- **Task item**:
Print the data that follows exactly as it stands, from its first line through the line containing "Click the From column header", and stop there.
** Opening Material provided block **
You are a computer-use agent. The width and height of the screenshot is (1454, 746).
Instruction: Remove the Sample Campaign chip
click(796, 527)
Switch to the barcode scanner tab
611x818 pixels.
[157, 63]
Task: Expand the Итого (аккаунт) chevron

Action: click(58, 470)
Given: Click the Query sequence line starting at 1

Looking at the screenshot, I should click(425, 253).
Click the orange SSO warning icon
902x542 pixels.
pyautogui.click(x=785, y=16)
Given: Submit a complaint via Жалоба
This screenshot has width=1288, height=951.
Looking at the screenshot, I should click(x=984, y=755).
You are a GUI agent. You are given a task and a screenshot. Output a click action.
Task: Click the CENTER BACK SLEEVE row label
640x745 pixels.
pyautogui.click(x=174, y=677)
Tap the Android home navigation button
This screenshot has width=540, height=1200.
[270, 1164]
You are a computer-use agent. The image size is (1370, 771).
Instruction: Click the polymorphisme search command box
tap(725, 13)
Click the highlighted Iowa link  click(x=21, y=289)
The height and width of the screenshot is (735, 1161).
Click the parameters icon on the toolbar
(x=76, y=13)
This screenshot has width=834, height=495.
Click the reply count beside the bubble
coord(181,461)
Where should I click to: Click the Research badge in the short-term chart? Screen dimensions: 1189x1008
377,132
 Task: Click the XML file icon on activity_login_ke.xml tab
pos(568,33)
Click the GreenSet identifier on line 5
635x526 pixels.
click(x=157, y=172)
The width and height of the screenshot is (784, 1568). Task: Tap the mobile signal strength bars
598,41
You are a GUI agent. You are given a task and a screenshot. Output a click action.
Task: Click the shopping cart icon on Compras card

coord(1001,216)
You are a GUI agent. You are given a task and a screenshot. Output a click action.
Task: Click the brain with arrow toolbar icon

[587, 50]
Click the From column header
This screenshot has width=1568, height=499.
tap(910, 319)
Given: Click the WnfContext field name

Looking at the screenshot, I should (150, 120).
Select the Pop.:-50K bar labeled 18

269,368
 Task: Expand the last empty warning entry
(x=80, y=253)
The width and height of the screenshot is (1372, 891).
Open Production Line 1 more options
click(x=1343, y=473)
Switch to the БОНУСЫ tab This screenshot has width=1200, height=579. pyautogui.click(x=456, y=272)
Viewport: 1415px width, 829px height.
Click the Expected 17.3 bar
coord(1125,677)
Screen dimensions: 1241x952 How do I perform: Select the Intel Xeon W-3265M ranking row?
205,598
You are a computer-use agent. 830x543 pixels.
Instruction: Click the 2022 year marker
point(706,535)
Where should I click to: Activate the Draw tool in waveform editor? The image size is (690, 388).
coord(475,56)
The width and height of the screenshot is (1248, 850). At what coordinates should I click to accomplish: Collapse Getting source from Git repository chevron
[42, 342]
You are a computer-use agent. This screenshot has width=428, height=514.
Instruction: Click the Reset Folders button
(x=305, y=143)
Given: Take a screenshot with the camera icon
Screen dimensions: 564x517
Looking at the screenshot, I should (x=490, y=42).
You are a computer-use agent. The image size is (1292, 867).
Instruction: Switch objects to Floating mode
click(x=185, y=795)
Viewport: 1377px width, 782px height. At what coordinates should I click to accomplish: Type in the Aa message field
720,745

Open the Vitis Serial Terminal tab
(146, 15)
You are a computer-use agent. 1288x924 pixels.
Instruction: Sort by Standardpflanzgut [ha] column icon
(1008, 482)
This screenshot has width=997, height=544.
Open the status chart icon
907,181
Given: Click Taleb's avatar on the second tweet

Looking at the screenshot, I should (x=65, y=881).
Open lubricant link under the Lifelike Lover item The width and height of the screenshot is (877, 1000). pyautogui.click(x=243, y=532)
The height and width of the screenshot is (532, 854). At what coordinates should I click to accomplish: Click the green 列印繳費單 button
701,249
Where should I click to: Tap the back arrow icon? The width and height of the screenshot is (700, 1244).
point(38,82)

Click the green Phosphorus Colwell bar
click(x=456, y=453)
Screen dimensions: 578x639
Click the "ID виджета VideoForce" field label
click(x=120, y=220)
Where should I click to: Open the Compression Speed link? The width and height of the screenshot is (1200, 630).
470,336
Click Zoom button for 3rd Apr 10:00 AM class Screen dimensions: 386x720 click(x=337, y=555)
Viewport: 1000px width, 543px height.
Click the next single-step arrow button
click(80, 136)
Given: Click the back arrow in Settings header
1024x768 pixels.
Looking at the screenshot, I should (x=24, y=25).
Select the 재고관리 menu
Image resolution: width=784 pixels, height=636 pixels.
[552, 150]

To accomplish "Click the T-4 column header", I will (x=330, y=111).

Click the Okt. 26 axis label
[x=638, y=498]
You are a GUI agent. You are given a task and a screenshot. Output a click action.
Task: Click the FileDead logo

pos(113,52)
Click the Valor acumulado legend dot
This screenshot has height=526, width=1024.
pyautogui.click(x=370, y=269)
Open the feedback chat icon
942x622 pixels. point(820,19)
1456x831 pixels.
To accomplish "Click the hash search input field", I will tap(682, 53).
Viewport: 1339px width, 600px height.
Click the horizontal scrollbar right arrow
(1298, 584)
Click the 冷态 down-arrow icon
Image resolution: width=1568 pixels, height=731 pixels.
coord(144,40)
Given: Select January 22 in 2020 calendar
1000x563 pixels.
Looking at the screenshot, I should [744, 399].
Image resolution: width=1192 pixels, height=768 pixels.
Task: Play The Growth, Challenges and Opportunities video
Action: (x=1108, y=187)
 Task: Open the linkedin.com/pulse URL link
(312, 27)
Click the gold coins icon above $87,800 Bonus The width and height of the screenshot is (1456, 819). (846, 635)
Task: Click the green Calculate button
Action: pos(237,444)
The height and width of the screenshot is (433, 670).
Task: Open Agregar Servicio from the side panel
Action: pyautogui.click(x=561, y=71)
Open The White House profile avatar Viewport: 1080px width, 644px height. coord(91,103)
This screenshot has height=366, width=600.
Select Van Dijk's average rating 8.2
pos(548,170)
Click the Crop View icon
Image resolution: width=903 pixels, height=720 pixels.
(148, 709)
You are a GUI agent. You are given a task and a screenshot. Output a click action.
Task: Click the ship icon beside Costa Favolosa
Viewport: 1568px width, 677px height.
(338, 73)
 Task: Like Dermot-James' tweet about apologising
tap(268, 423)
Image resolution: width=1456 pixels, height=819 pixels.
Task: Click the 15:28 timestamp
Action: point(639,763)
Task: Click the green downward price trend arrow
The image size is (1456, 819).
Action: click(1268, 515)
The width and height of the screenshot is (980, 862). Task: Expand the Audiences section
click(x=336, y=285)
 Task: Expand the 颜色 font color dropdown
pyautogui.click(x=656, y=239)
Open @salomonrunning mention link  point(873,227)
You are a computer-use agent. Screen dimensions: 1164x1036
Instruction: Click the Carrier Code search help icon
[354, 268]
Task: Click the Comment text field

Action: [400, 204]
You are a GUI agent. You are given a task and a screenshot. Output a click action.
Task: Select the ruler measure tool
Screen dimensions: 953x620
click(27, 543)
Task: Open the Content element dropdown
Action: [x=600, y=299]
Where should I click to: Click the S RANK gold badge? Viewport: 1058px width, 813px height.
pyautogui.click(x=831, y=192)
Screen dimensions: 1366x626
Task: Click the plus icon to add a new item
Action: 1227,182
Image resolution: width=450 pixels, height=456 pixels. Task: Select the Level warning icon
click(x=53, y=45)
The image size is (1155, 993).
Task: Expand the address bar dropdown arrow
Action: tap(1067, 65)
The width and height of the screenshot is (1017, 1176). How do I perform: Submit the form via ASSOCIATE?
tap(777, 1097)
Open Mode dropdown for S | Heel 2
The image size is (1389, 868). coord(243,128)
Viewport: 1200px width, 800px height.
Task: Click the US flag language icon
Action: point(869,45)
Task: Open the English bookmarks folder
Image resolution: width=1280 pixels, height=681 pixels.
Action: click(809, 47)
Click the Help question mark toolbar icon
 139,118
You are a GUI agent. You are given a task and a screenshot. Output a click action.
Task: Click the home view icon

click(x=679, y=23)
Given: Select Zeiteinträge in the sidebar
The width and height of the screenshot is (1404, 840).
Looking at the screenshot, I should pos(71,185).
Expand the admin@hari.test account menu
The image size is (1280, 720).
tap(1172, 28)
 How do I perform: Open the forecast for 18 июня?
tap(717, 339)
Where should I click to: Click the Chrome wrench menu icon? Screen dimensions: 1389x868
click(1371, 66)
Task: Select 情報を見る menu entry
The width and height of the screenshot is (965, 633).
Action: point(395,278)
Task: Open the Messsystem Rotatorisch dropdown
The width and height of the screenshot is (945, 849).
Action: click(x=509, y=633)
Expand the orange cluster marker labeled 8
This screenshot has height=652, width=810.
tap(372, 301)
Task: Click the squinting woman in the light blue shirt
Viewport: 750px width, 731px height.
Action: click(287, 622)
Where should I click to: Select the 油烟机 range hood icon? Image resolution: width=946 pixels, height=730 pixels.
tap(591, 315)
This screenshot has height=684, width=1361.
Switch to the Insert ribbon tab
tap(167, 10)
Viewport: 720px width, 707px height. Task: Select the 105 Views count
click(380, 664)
** Closing Material provided block **
- **Task output**:
You are a computer-use agent. The width and height of the screenshot is (1454, 746).
Instruction: Remove the Sample Campaign chip
click(796, 527)
Switch to the barcode scanner tab
611x818 pixels.
[157, 63]
Task: Expand the Итого (аккаунт) chevron

Action: click(58, 470)
Given: Click the Query sequence line starting at 1

Looking at the screenshot, I should click(425, 253).
Click the orange SSO warning icon
902x542 pixels.
pyautogui.click(x=785, y=16)
Given: Submit a complaint via Жалоба
This screenshot has width=1288, height=951.
Looking at the screenshot, I should click(x=984, y=755).
You are a GUI agent. You are given a task and a screenshot. Output a click action.
Task: Click the CENTER BACK SLEEVE row label
640x745 pixels.
pyautogui.click(x=174, y=677)
Tap the Android home navigation button
This screenshot has width=540, height=1200.
[270, 1164]
You are a computer-use agent. The image size is (1370, 771).
Instruction: Click the polymorphisme search command box
tap(725, 13)
Click the highlighted Iowa link  click(x=21, y=289)
The height and width of the screenshot is (735, 1161).
Click the parameters icon on the toolbar
(x=76, y=13)
This screenshot has width=834, height=495.
Click the reply count beside the bubble
coord(181,461)
Where should I click to: Click the Research badge in the short-term chart? Screen dimensions: 1189x1008
377,132
 Task: Click the XML file icon on activity_login_ke.xml tab
pos(568,33)
Click the GreenSet identifier on line 5
635x526 pixels.
click(x=157, y=172)
The width and height of the screenshot is (784, 1568). Task: Tap the mobile signal strength bars
598,41
You are a GUI agent. You are given a task and a screenshot. Output a click action.
Task: Click the shopping cart icon on Compras card

coord(1001,216)
You are a GUI agent. You are given a task and a screenshot. Output a click action.
Task: Click the brain with arrow toolbar icon

[587, 50]
Click the From column header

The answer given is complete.